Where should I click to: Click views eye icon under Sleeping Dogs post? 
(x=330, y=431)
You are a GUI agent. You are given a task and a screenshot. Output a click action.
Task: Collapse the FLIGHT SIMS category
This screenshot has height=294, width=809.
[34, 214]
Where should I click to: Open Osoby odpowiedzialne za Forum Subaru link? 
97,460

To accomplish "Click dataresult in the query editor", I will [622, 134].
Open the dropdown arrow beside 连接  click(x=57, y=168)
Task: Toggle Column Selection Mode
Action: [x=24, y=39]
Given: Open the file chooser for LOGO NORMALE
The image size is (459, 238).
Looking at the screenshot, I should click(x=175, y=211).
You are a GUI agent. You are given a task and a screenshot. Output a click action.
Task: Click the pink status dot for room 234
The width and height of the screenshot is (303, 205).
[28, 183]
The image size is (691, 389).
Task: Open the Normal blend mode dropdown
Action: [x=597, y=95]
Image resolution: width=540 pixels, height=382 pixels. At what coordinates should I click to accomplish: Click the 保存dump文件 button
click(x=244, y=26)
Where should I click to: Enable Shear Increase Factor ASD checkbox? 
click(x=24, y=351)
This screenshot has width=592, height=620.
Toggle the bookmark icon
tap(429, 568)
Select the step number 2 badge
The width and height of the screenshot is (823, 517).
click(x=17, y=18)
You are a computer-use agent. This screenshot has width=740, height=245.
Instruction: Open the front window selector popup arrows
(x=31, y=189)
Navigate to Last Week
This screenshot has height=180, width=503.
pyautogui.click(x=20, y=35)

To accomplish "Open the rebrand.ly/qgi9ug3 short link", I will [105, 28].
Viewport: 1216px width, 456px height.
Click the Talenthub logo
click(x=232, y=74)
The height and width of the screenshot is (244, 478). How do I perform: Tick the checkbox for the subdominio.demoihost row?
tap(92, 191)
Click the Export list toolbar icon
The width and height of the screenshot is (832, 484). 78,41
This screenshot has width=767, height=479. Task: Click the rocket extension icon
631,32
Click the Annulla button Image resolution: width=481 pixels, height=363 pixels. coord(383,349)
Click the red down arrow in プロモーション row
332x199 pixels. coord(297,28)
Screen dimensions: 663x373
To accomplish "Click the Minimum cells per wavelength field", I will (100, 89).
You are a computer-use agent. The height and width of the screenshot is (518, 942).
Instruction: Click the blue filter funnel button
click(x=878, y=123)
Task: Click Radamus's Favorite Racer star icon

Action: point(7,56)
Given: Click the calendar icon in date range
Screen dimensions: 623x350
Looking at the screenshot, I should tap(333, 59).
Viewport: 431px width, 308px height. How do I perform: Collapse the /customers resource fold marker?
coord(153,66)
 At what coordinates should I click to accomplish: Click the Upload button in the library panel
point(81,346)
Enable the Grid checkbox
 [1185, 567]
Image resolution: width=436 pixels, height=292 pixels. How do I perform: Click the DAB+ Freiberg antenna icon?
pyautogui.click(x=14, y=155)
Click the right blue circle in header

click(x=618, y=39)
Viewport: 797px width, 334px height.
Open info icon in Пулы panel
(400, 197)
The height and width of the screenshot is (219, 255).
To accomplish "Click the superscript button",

──────────

> **DIRECTIONS**
Search the records above for "computer". Copy each line where it is found.

> **RESULT FOR THIS EXERCISE**
You are a computer-use agent. This screenshot has width=740, height=245.
You are a computer-use agent. The height and width of the screenshot is (518, 942).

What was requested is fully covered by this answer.